__AIM OF THE TASK__.
A word-for-word copy of the listing that follows is required.

__EXCERPTED DATA__.
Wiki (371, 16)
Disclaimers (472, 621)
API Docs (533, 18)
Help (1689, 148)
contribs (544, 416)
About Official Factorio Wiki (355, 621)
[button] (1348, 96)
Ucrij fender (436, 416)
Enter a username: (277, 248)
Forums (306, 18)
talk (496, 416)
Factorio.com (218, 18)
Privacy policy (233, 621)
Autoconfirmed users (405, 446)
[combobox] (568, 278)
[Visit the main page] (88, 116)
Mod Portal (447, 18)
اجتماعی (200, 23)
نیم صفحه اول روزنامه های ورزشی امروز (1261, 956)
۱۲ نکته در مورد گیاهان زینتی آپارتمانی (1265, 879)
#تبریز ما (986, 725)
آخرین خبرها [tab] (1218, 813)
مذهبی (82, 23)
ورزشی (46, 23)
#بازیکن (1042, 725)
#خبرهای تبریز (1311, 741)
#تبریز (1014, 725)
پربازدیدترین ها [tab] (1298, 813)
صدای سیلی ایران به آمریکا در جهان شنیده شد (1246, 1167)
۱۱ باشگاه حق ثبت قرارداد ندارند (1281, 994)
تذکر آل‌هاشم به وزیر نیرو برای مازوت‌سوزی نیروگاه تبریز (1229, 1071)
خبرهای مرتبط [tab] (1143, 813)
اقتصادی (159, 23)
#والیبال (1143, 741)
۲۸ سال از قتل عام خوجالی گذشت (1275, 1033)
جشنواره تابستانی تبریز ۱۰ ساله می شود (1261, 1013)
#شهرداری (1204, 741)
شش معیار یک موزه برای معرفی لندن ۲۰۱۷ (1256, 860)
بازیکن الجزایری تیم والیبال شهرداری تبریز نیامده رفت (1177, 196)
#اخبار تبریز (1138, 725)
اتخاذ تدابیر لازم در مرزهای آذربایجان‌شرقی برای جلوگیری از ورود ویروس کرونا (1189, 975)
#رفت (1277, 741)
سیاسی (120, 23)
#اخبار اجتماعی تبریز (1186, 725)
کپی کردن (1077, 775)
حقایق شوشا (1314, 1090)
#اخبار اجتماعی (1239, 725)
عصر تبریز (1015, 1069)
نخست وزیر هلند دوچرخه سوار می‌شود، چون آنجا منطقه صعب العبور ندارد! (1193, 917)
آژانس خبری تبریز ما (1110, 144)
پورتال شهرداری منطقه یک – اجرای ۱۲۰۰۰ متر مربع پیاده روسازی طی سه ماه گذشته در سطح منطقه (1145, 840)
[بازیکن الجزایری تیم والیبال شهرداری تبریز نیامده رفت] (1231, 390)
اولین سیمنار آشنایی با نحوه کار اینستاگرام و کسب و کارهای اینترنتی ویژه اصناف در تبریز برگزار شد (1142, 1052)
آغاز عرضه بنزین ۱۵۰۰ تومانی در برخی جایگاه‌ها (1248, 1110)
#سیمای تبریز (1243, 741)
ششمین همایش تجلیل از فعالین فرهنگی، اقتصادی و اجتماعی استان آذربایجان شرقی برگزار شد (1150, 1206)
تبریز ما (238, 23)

__RESPONSE TO THE EXERCISE__.
Wiki (371, 16)
Disclaimers (472, 621)
API Docs (533, 18)
Help (1689, 148)
contribs (544, 416)
About Official Factorio Wiki (355, 621)
[button] (1348, 96)
Ucrij fender (436, 416)
Enter a username: (277, 248)
Forums (306, 18)
talk (496, 416)
Factorio.com (218, 18)
Privacy policy (233, 621)
Autoconfirmed users (405, 446)
[combobox] (568, 278)
[Visit the main page] (88, 116)
Mod Portal (447, 18)
اجتماعی (200, 23)
نیم صفحه اول روزنامه های ورزشی امروز (1261, 956)
۱۲ نکته در مورد گیاهان زینتی آپارتمانی (1265, 879)
#تبریز ما (986, 725)
آخرین خبرها [tab] (1218, 813)
مذهبی (82, 23)
ورزشی (46, 23)
#بازیکن (1042, 725)
#خبرهای تبریز (1311, 741)
#تبریز (1014, 725)
پربازدیدترین ها [tab] (1298, 813)
صدای سیلی ایران به آمریکا در جهان شنیده شد (1246, 1167)
۱۱ باشگاه حق ثبت قرارداد ندارند (1281, 994)
تذکر آل‌هاشم به وزیر نیرو برای مازوت‌سوزی نیروگاه تبریز (1229, 1071)
خبرهای مرتبط [tab] (1143, 813)
اقتصادی (159, 23)
#والیبال (1143, 741)
۲۸ سال از قتل عام خوجالی گذشت (1275, 1033)
جشنواره تابستانی تبریز ۱۰ ساله می شود (1261, 1013)
#شهرداری (1204, 741)
شش معیار یک موزه برای معرفی لندن ۲۰۱۷ (1256, 860)
بازیکن الجزایری تیم والیبال شهرداری تبریز نیامده رفت (1177, 196)
#اخبار تبریز (1138, 725)
اتخاذ تدابیر لازم در مرزهای آذربایجان‌شرقی برای جلوگیری از ورود ویروس کرونا (1189, 975)
#رفت (1277, 741)
سیاسی (120, 23)
#اخبار اجتماعی تبریز (1186, 725)
کپی کردن (1077, 775)
حقایق شوشا (1314, 1090)
#اخبار اجتماعی (1239, 725)
عصر تبریز (1015, 1069)
نخست وزیر هلند دوچرخه سوار می‌شود، چون آنجا منطقه صعب العبور ندارد! (1193, 917)
آژانس خبری تبریز ما (1110, 144)
پورتال شهرداری منطقه یک – اجرای ۱۲۰۰۰ متر مربع پیاده روسازی طی سه ماه گذشته در سطح منطقه (1145, 840)
[بازیکن الجزایری تیم والیبال شهرداری تبریز نیامده رفت] (1231, 390)
اولین سیمنار آشنایی با نحوه کار اینستاگرام و کسب و کارهای اینترنتی ویژه اصناف در تبریز برگزار شد (1142, 1052)
آغاز عرضه بنزین ۱۵۰۰ تومانی در برخی جایگاه‌ها (1248, 1110)
#سیمای تبریز (1243, 741)
ششمین همایش تجلیل از فعالین فرهنگی، اقتصادی و اجتماعی استان آذربایجان شرقی برگزار شد (1150, 1206)
تبریز ما (238, 23)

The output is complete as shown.